===== The records =====

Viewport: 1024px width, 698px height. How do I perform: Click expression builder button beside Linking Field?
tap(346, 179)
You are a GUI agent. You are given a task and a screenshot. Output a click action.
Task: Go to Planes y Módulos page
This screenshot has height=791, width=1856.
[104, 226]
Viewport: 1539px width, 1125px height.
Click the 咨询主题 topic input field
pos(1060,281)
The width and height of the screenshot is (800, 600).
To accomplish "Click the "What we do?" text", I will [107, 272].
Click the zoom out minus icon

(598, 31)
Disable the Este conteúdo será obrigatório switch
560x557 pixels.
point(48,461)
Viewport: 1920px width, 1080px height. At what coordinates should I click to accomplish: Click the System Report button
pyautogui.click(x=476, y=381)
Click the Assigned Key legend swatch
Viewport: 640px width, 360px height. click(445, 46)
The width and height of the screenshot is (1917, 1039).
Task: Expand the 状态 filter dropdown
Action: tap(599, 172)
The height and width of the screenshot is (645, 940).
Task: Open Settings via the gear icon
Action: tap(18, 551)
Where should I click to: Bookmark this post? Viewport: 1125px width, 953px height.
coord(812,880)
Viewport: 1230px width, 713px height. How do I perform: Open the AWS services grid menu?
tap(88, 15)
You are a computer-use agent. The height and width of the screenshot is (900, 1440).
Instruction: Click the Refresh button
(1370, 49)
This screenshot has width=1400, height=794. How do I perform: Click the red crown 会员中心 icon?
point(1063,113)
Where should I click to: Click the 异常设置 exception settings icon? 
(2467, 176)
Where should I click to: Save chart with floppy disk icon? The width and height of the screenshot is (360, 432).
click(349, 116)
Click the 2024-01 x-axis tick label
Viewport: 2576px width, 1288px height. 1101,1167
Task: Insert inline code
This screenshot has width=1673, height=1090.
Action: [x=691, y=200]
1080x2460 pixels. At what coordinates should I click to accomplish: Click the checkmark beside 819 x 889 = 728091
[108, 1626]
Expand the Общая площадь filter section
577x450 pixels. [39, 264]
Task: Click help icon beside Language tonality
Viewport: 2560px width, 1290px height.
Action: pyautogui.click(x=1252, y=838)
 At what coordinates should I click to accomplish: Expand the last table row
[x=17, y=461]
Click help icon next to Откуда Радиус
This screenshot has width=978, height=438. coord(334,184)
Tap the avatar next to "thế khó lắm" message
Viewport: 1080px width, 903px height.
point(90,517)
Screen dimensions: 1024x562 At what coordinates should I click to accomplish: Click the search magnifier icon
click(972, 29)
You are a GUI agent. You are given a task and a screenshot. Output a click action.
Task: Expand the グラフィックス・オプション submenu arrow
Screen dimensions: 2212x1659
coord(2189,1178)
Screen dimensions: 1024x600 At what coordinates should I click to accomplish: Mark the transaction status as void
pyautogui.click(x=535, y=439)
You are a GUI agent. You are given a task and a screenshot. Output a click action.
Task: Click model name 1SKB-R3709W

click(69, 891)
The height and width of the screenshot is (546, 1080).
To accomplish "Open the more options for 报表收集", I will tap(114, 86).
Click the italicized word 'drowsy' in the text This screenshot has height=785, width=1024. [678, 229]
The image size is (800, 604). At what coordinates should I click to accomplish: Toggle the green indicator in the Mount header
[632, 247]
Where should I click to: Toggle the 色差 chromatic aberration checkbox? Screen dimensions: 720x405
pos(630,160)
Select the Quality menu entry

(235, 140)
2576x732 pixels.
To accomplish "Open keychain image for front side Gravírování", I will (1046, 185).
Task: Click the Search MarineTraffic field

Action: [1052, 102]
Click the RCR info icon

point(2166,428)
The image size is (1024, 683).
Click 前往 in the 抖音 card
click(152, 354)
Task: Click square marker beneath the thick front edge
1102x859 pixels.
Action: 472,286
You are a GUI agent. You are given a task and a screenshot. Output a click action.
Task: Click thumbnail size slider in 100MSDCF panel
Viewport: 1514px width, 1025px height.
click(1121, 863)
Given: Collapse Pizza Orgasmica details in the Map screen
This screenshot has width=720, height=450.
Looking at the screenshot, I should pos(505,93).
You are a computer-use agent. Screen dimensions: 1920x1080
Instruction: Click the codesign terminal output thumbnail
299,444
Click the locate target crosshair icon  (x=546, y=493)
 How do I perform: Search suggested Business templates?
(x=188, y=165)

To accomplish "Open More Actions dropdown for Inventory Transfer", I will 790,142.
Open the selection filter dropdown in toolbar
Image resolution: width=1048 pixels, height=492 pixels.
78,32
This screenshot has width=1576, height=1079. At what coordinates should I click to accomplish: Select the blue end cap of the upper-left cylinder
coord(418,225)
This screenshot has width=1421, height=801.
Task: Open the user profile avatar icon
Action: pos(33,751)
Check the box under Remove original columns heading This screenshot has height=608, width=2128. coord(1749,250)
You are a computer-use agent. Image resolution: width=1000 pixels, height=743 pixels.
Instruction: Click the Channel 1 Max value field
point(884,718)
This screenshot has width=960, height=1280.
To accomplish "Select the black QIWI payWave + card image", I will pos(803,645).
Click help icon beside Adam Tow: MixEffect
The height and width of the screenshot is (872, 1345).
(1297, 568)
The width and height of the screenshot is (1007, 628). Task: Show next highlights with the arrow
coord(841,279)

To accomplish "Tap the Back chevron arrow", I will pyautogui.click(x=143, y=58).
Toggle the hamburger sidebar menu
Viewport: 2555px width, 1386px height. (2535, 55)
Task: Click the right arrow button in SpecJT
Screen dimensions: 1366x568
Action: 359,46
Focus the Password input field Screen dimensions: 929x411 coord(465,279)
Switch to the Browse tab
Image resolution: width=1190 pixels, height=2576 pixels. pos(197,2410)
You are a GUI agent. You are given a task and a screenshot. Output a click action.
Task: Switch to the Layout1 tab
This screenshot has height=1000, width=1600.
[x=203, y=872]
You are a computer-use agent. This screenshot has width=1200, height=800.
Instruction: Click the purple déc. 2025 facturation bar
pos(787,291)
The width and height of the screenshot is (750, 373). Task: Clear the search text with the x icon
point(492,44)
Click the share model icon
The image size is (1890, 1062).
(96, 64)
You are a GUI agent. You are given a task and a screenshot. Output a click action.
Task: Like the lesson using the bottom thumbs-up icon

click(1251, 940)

=====

» **What you should do**
Retype the records verbatim, beginning at the line that contains "Select the Quality menu entry" and stopping after the line that contains "Action: 359,46".

» **Problem solution**
Select the Quality menu entry

(235, 140)
2576x732 pixels.
To accomplish "Open keychain image for front side Gravírování", I will (1046, 185).
Task: Click the Search MarineTraffic field

Action: [1052, 102]
Click the RCR info icon

point(2166,428)
The image size is (1024, 683).
Click 前往 in the 抖音 card
click(152, 354)
Task: Click square marker beneath the thick front edge
1102x859 pixels.
Action: 472,286
You are a GUI agent. You are given a task and a screenshot. Output a click action.
Task: Click thumbnail size slider in 100MSDCF panel
Viewport: 1514px width, 1025px height.
click(1121, 863)
Given: Collapse Pizza Orgasmica details in the Map screen
This screenshot has width=720, height=450.
Looking at the screenshot, I should pos(505,93).
You are a computer-use agent. Screen dimensions: 1920x1080
Instruction: Click the codesign terminal output thumbnail
299,444
Click the locate target crosshair icon  (x=546, y=493)
 How do I perform: Search suggested Business templates?
(x=188, y=165)

To accomplish "Open More Actions dropdown for Inventory Transfer", I will 790,142.
Open the selection filter dropdown in toolbar
Image resolution: width=1048 pixels, height=492 pixels.
78,32
This screenshot has width=1576, height=1079. At what coordinates should I click to accomplish: Select the blue end cap of the upper-left cylinder
coord(418,225)
This screenshot has width=1421, height=801.
Task: Open the user profile avatar icon
Action: pos(33,751)
Check the box under Remove original columns heading This screenshot has height=608, width=2128. coord(1749,250)
You are a computer-use agent. Image resolution: width=1000 pixels, height=743 pixels.
Instruction: Click the Channel 1 Max value field
point(884,718)
This screenshot has width=960, height=1280.
To accomplish "Select the black QIWI payWave + card image", I will pos(803,645).
Click help icon beside Adam Tow: MixEffect
The height and width of the screenshot is (872, 1345).
(1297, 568)
The width and height of the screenshot is (1007, 628). Task: Show next highlights with the arrow
coord(841,279)

To accomplish "Tap the Back chevron arrow", I will pyautogui.click(x=143, y=58).
Toggle the hamburger sidebar menu
Viewport: 2555px width, 1386px height. (2535, 55)
Task: Click the right arrow button in SpecJT
Screen dimensions: 1366x568
Action: 359,46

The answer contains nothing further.